[Texto de origem]:
________________________________________

A Imprensa e o Golpe: relações educativas no movimento da história

O escritor mineiro Bernardo Guimarães publicou, em 1865, um  longo poema sob o emblemático título de Dilúvio de Papel. Nele, o narrador é assolado pelo pesadelo de ver o fim do mundo, invadido por um dilúvio de papel. O poeta remetia ao crescimento exponencial do número de jornais brasileiros nas décadas anteriores e, ao mesmo tempo, mostrava grande ceticismo quanto à possibilidade de as folhas cumprirem suas promessas de ilustração e esclarecimento da população. Não por acaso, pergunta: “Oh! século dezenove, Ó tu, que tanto reluzes, És o século de papel?!…”. 

De lá para cá, a imprensa se constituiu numa grande empresa e os jornais não cessaram de inundar nosso dia a dia com notícias e opiniões sobre os mais variados assuntos. E não apenas por meio dos diários impressos, cada vez mais em crise e buscando modos nem sempre honestos de se manter. Iniciativa individual ou de pequenos grupos políticos, como no século XIX, ou grande conglomerados empresariais transnacionais, como hoje, a imprensa sempre teve uma face educadora.

________________________________________

[Dados]:
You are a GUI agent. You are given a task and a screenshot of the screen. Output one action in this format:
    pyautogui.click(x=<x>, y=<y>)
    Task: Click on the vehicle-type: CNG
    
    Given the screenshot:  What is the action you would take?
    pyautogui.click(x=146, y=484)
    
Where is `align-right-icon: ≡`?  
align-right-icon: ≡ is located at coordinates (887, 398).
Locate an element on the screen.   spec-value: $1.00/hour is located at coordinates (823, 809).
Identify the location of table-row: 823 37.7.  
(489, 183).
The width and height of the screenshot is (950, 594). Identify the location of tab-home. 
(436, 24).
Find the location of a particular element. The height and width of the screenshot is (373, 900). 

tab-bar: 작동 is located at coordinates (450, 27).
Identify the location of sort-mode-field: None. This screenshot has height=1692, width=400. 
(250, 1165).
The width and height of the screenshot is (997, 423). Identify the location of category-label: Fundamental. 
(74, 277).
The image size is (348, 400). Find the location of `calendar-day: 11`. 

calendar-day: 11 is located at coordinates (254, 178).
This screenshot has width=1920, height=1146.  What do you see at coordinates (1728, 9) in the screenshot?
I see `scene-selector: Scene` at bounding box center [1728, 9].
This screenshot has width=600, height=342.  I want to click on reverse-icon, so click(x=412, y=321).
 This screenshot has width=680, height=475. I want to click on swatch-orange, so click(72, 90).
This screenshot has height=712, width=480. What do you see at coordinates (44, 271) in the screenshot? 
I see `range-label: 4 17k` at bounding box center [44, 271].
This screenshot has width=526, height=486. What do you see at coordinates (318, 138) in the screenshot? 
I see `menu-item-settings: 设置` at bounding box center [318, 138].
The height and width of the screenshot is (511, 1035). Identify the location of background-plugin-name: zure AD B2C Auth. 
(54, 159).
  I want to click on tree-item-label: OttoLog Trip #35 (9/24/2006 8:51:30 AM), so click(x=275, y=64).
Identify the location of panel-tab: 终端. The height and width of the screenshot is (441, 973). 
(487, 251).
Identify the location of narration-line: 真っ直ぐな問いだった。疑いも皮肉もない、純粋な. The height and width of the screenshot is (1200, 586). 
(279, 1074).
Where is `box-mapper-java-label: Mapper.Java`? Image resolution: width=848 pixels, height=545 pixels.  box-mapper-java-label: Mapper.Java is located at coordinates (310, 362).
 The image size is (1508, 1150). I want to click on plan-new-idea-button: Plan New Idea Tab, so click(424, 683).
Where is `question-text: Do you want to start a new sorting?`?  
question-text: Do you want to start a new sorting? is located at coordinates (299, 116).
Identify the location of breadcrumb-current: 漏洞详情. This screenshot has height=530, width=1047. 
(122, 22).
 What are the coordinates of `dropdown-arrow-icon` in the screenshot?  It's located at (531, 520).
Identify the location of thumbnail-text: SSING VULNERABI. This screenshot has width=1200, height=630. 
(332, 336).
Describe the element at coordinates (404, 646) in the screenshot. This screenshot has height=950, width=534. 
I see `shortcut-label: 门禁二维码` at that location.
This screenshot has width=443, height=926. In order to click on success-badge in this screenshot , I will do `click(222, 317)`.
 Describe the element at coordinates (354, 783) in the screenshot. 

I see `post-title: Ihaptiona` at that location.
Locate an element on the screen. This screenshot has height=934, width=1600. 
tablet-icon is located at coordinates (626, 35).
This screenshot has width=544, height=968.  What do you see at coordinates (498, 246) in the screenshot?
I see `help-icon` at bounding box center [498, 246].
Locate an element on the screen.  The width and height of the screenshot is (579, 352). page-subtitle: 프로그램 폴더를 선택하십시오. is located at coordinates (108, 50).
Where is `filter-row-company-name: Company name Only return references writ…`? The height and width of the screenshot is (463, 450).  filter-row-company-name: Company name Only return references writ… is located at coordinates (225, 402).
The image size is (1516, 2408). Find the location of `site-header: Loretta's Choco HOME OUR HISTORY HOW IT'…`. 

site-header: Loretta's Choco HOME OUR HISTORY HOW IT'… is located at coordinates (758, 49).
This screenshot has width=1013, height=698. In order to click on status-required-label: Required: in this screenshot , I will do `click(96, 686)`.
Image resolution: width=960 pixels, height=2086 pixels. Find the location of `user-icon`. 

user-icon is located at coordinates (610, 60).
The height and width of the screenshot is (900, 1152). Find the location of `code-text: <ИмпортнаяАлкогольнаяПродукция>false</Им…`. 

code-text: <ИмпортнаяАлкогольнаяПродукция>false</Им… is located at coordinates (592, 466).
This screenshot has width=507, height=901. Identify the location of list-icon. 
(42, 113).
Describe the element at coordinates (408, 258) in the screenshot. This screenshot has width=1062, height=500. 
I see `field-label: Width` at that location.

________________________________________

[O que fazer]: Prossiga o texto sobre a imprensa e o golpe, começando logo após a sua última frase.

[Resultado]:
Nessa semana em que a sociedade brasileira se viu foi, mais uma vez, surpreendida e confrontada com a mais dura realidade da corrupção e da criminalidade organizada que tomou conta da República, é preciso perguntar sobre o papel da imprensa nisso tudo.  

A desfaçatez como, mais uma vez, foram “vazadas” para as organizações Globo as informações que provam o envolvimento direto do Presidente da República, Michel Temer, e do Senador da República, Aécio Neves, em crimes de corrupção (e outros mais) e a forma como a empresa utilizou o privilégio que lhe foi concedido pelas autoridades da polícia federal e do judiciário indiciam as faces mais obscuras das relações entre a imprensa e o poder no Brasil. 

Ao trazer á luz as revelações de um dos delatores envolvidos em corrupção, parecia que era a primeira vez que os nomes do Presidente da República e do Senador apareciam relacionados à corrupção.  Os comentaristas e jornalistas da empresa que cresceu sob as benesses da Ditadura Civil-Militar queriam passar a impressão de que aquilo tudo que se dizia era uma absoluta novidade. Ali, revelava-se, mais uma vez, o investimento da imprensa no obscurantismo e no esquecimento.  

Fazer tabula rasa de tudo que já se sabia e se cantava, em verso e prosa, sobre o envolvimento de Michel Temer e Aécio Neves com a corrupção é, sem dúvida, uma corrupção das finalidades e das possibilidades da imprensa. Do mesmo modo, é corrupta a aliança dos meios de comunicação brasileiros com setores do Judiciário e da Política Federal no investimento ilegal contra os sujeitos e as organizações considerados seus inimigos políticos.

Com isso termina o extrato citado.